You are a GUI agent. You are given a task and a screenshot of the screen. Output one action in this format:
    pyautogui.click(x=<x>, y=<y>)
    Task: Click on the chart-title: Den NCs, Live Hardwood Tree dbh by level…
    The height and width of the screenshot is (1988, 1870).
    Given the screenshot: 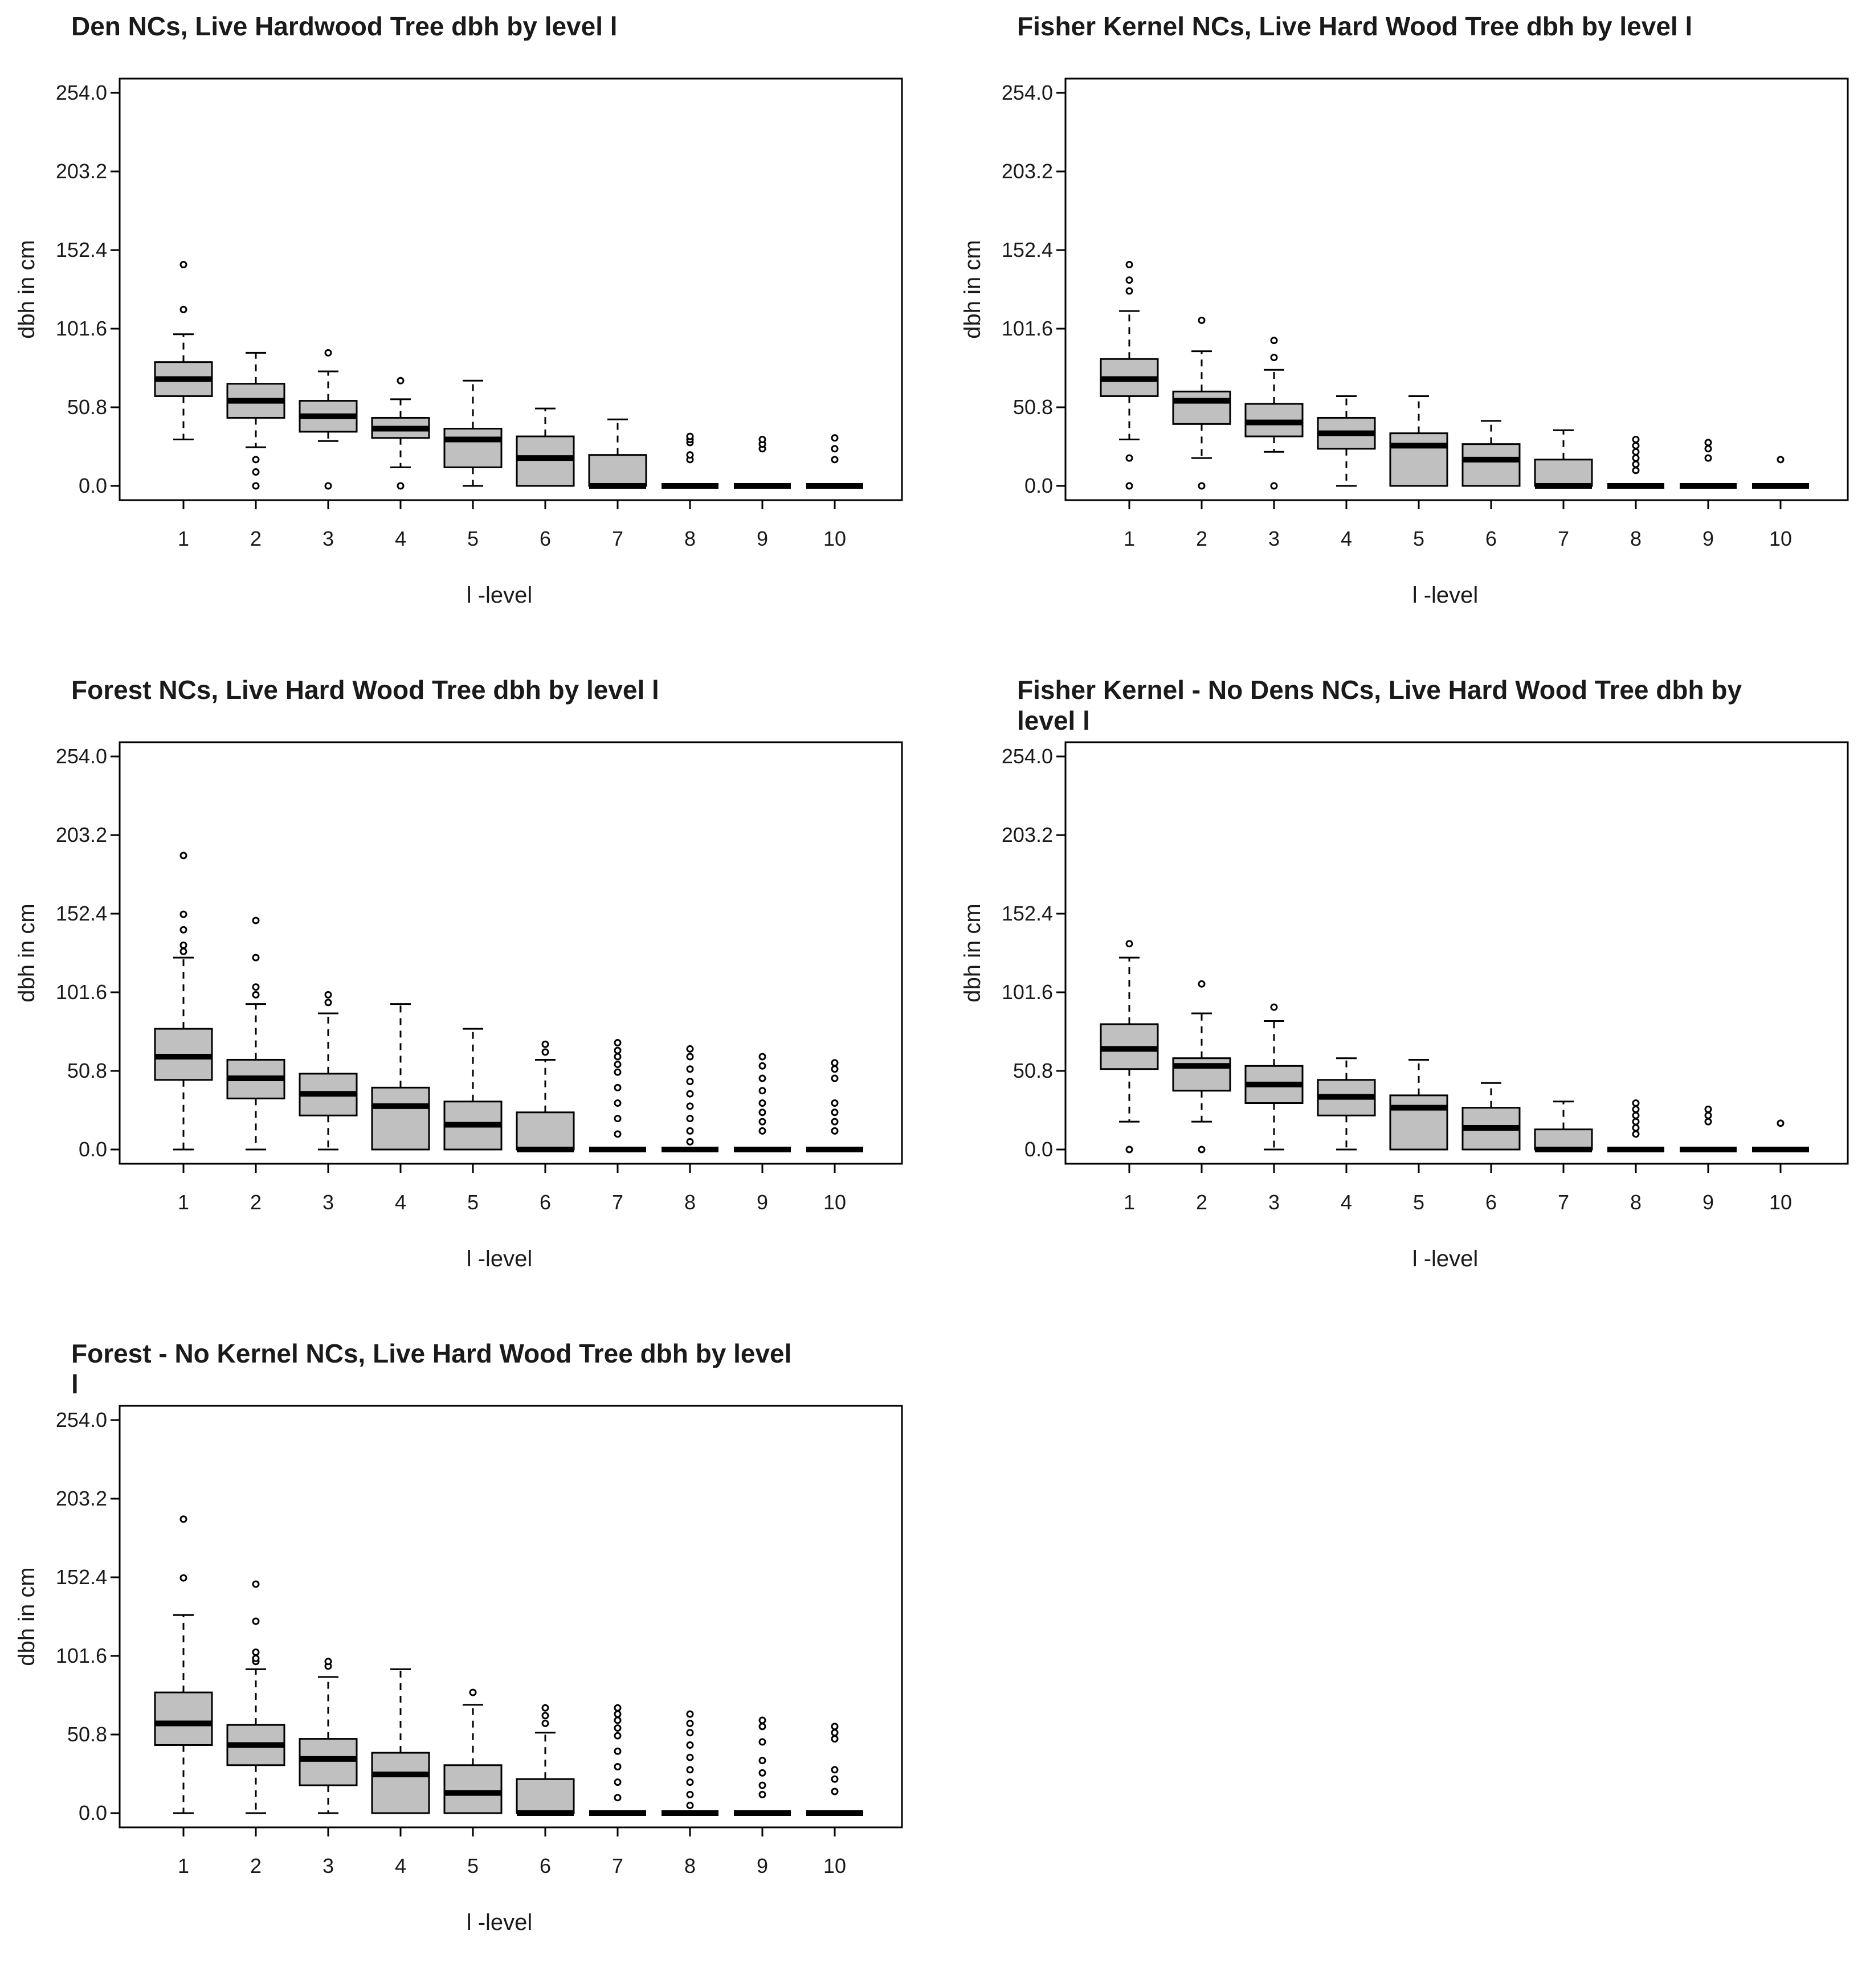 What is the action you would take?
    pyautogui.click(x=344, y=26)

────

Render every line from the start of the records through the line containing "The height and", inclusive, as a numbered list, omitting blank lines.

1. You are a GUI agent. You are given a task and a screenshot of the screen. Output one action in this format:
2.     pyautogui.click(x=<x>, y=<y>)
3.     Task: Click on the chart-title: Den NCs, Live Hardwood Tree dbh by level…
4.     The height and width of the screenshot is (1988, 1870).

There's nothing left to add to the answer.